In the [second exercise](./2_create_stac_label_item.ipynb) we learned about STAC Extensions, and we created a STAC Item to represent our label assets. In this exercise, we will:

* Describe how Items can be grouped together into Collections
* Create a Collection to hold all of the Items we have created so far

## STAC Collections

A [**STAC Collection**](https://github.com/radiantearth/stac-spec/tree/master/collection-spec) is used to describe a set of related Items and provide additional metadata about the set of Items as a whole. Items in a Collection generally share the same properties and high-level metadata. As with STAC Items, the core spec defines a minimal set of fields that are applicable to most Collections and allows the user to add extensions or define custom fields to assign additional metadata to the Collection.

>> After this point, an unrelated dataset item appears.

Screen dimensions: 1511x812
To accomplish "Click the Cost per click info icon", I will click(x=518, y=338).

## STAC Catalogs & STAC API

The STAC spec also defines a [**Catalog**](https://github.com/radiantearth/stac-spec/tree/master/catalog-spec) object which is meant to be a top-level object that groups together Collections in a single location. Since we can use either a Catalog or a Collection as our top-level object, we will not be covering the creation of Catalogs in these exercises. However, in the next exercise, we will be working with the Radiant MLHub API, which implements the [STAC API spec](https://github.com/radiantearth/stac-api-spec). The landing page for a STAC API implementation will return a Catalog, which in turn links to the Collections it contains. We will cover this in more detail in a future exercise.

## Create a Collection

We will use the [`pystac.Collection`](https://pystac.readthedocs.io/en/latest/api.html#collection) class to create a new Collection and add the Items we created in the previous two exercises.

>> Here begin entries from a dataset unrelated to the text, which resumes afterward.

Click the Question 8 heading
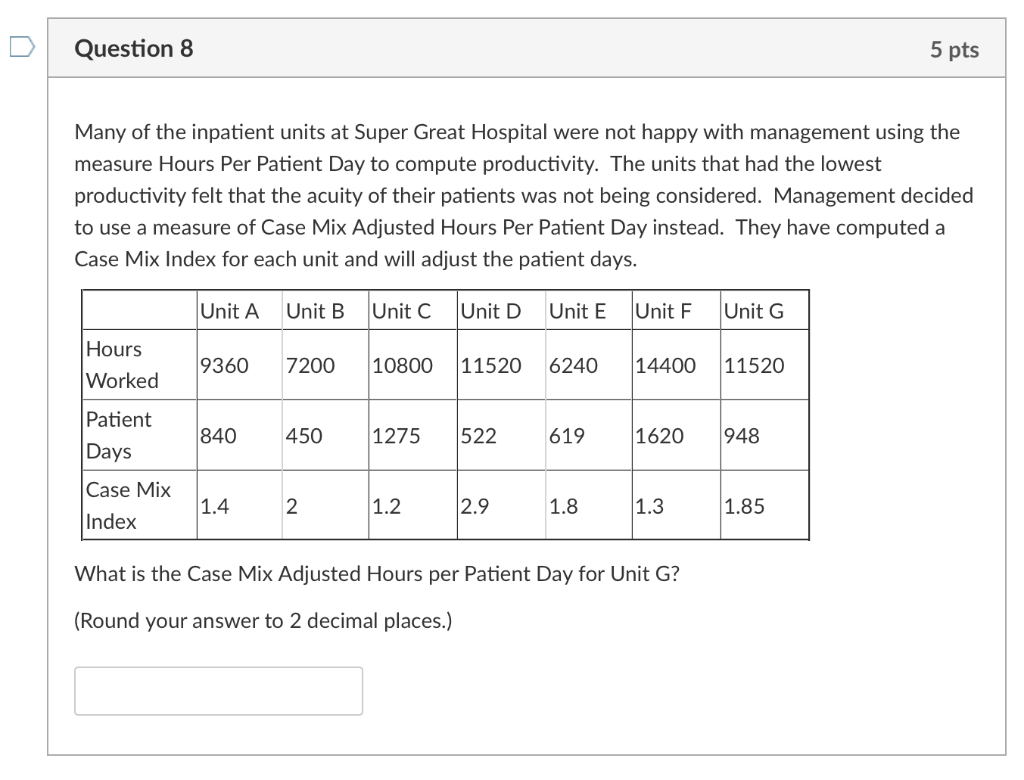Image resolution: width=1024 pixels, height=780 pixels. [130, 48]
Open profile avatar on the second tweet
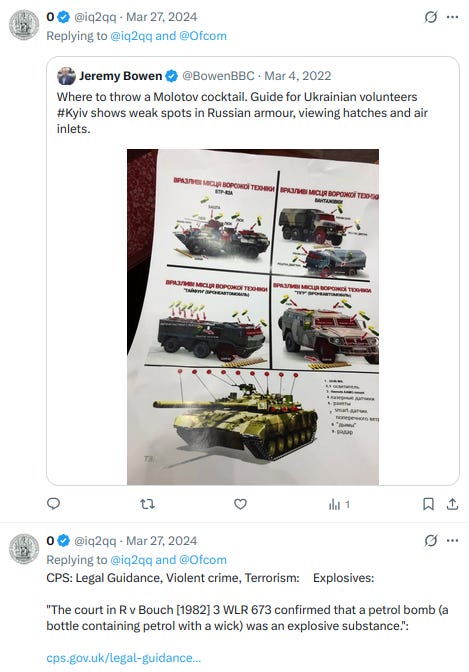The image size is (469, 672). [24, 549]
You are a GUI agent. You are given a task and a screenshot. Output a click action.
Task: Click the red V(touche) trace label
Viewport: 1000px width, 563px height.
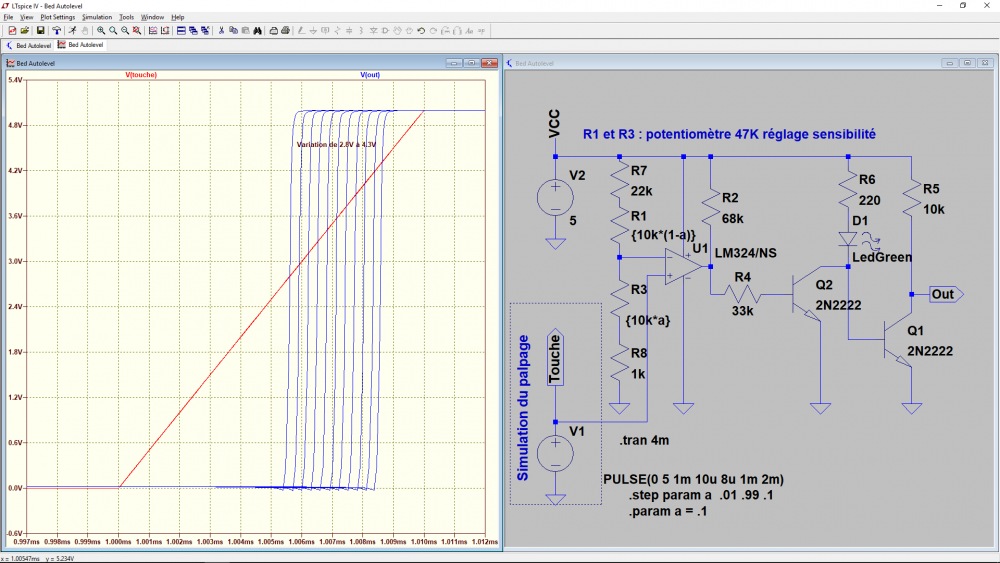[x=141, y=75]
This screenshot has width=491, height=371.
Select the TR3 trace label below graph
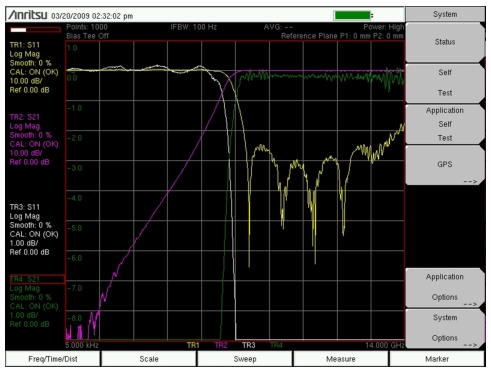pyautogui.click(x=249, y=345)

The ["Use of links"](https://github.com/radiantearth/stac-spec/blob/master/best-practices.md#use-of-links) section in the STAC Best Practices documentation gives us some guidance on different ways of handling links in our Catalogs and Collections. Our first decision is whether we are going to create a "published" catalog or a "self-contained" catalog. Since we will just be working with our files locally and are not planning on publishing this Collection on the web, we will go with a "self-contained" Collection. Within the "self-contained" catalogs, we can choose to create a metadata-only catalog or to include our assets. We will have our assets alongside the STAC objects in the same file system, so we will elect to create a [**self-contained catalog with assets**](https://github.com/radiantearth/stac-spec/blob/master/best-practices.md#self-contained-with-assets). In this case, we will use relative links for both `links` and `assets`.

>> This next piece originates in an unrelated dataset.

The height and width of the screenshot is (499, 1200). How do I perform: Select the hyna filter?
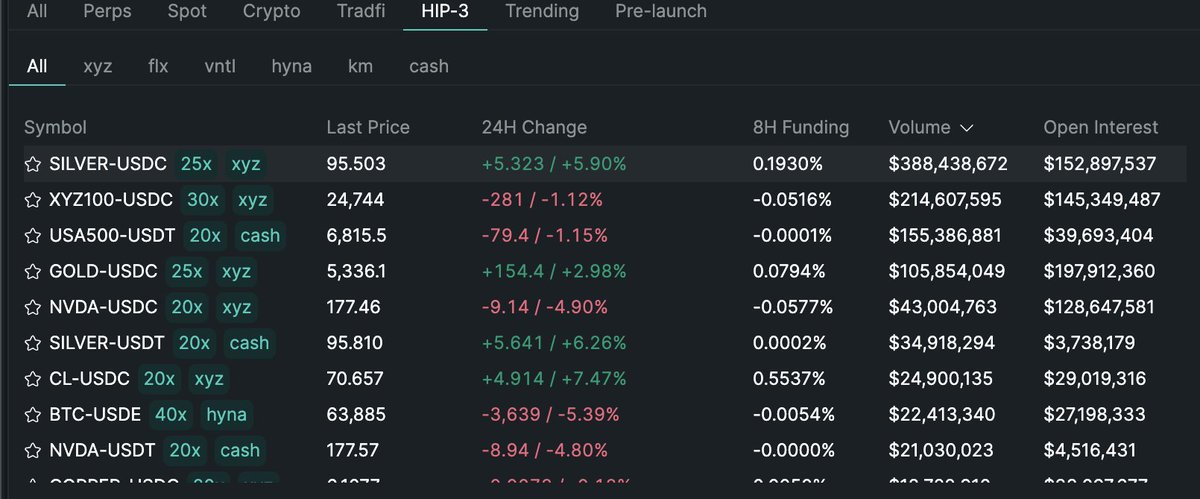(x=291, y=67)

First, let's import the libraries we will be working with.

In [1]:
import json
from pathlib import Path

import pystac

tmp_dir = Path.cwd().parent / 'tmp'

Next, we will create the core Collection. We will provide a value of `None` for the `extent` initially, and then update this extent based on the Item geometries and datetimes after we have added them.

In [2]:
# Load the previously created Items
source_img_item = pystac.Item.from_file(str(tmp_dir / 'S2A_34HCH_20171008_0_L2A_TCI_source.json'))
label_item = pystac.Item.from_file(str(tmp_dir / 'S2A_34HCH_20171008_0_L2A_TCI_labels.json'))

Finally, we will construct the Collection using these extents and the remaining required arguments. We will save our STAC objects in a `stac` sub-directory in the directory for this lecture.

In [3]:
stac_path = Path.cwd().parent / 'stac'
collection_path = stac_path / 'collection.json'

extent = pystac.Extent.from_items([
    source_img_item,
    label_item
])
collection = pystac.Collection(
    id='example-collection',
    description='An example STAC Collections containing labeled crop types.',
    extent=None,
    href=str(collection_path),
    catalog_type=pystac.CatalogType.SELF_CONTAINED
)

In [4]:
# Add the items
collection.add_item(source_img_item)
collection.add_item(label_item)

# Update the extent based on the item geometries and datetimes
collection.update_extent_from_items()

We can use the [`get_items`](https://pystac.readthedocs.io/en/latest/api.html#pystac.Catalog.get_items) method on our Collection to get a generator of all of the items. Let's use this to check out the first Item in the Collection.

In [5]:
first_item = next(collection.get_items())
print(json.dumps(first_item.to_dict(), indent=4))

{
    "type": "Feature",
    "stac_version": "1.0.0-beta.2",
    "id": "S2A_34HCH_20171008_0_L2A_TCI_source",
    "properties": {
        "platform": "Sentinel-2",
        "constellation": "Sentinel-2",
        "datetime": "2017-10-08T00:00:00Z"
    },
    "geometry": {
        "type": "Polygon",
        "coordinates": [
            [
                [
                    19.282309157846285,
                    -33.65646563177132
                ],
                [
                    19.28079050631379,
                    -33.732735055742886
                ],
                [
                    19.353625203525958,
                    -33.733727878895834
                ],
                [
                    19.35507958936285,
                    -33.65745561206109
                ],
                [
                    19.282309157846285,
                    -33.65646563177132
                ]
            ]
        ]
    },
    "links": [
        {
            "rel": "root",
 

We can see that PySTAC has automatically added links back to the parent collection. Very helpful! However, our Asset links and the `"self"` links for our Items are still absolute. This means if we zip up our files and send them to someone, the links will be broken. We can fix the asset links using the [`make_all_asset_hrefs_relative`](https://pystac.readthedocs.io/en/latest/api.html#pystac.Catalog.make_all_asset_hrefs_relative) method on our Collection. 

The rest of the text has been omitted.